So 'The Last Moment' has to do what it can, changing or adding characters and motives, inventing incidents and crises. Compared to James, these revisions are generally inferior, and often ridiculous, dragging a sly parable into Gothic melodrama, with its mercenary crone at the dark centre, like Miss Havisham after two centuries in the grave, more a beast or lizard or horror freak than the beautiful muse who inspired celebrated lyric verse; or the vaguely supernatural subplot in which her schizophrenic niece 'becomes' Juliana at night, playing romantic piano music dressed in virginal white, awaiting the long-dead poet-lover, while being a tight-buttoned, sadistic lesbian-coded dominatrix in black by day; or the especially sensationalist introduction of a blackmail plot, involving Venable's caddish, cash-strapped friend.

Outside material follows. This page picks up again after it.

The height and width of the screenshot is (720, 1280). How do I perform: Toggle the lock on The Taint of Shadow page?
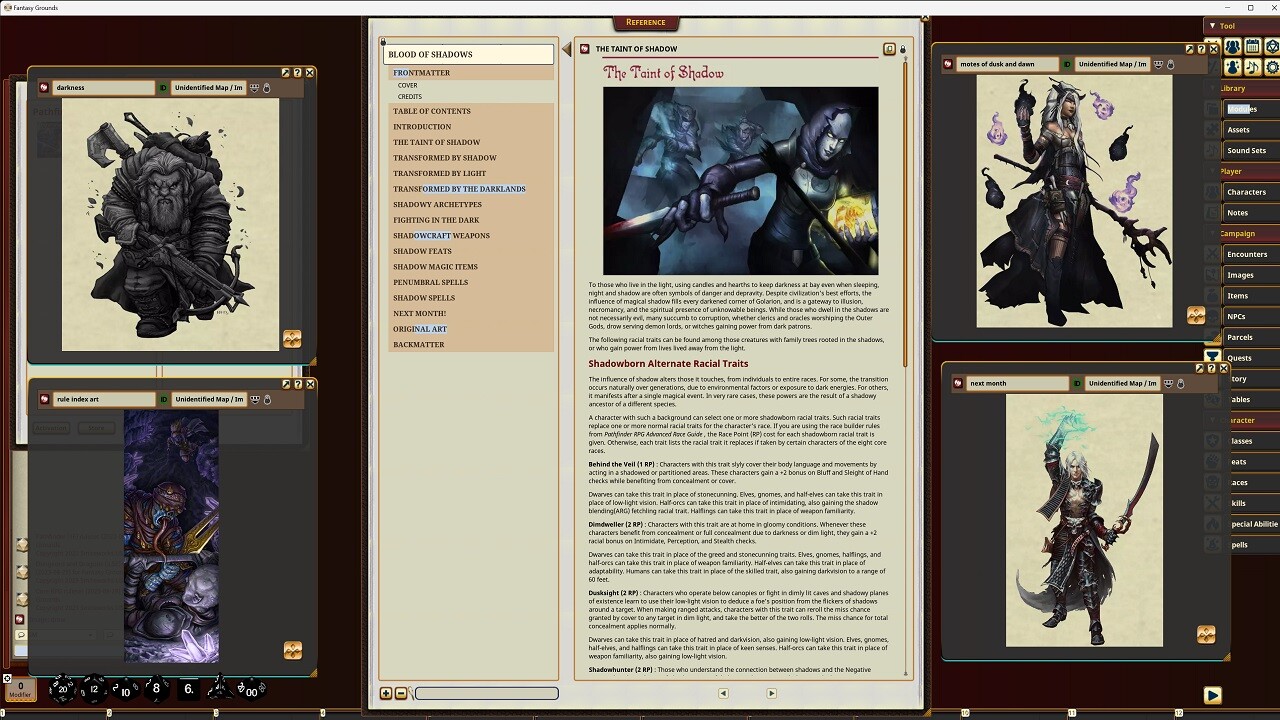(902, 49)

On its own terms, however, 'Moment' is surprisingly effective, James' narrational complexity emerging in a gratifyingly ambiguous play with point-of-view and characters' perceptions. The dreamlike atmosphere of the scene where Venable discovers Tina's secret, drawn through maze-like corridors and stairways by the Ariadne's thread of distant music, is hushed and heady. The anti-hero, prepared to drop all moral scruples for scraps of papers (Oedipal symbol of a male potency he can only play-act), is sanitised by Hollywood's needs, but his sexual pathology is brilliantly displaced onto the narrative of the 'dual woman' and her rapacious guardian.
Best of all is forgotten director Gabel's amazing visual sense. Like James, he makes the decaying, labyrinthine Venetian mansion the real hero(ine) of the story, a House of Woman, its corridors, cramped rooms and vast spaces, serpentine stairwells and redemptive gardens, its solidity flickered with reflections of water, light or fire, as flickeringly insubstantial as Venable's male self-confidence. It is partly a figure for his mind and his warped vision of female sexuality, both ideal and real; partly the prison in which all its characters, especially its women, are held by male desire.
The slow-burning pace is too often simply slow, but 'Moment' is an intelligent, Freudian gloss on James that succeeds where most literal versions do not.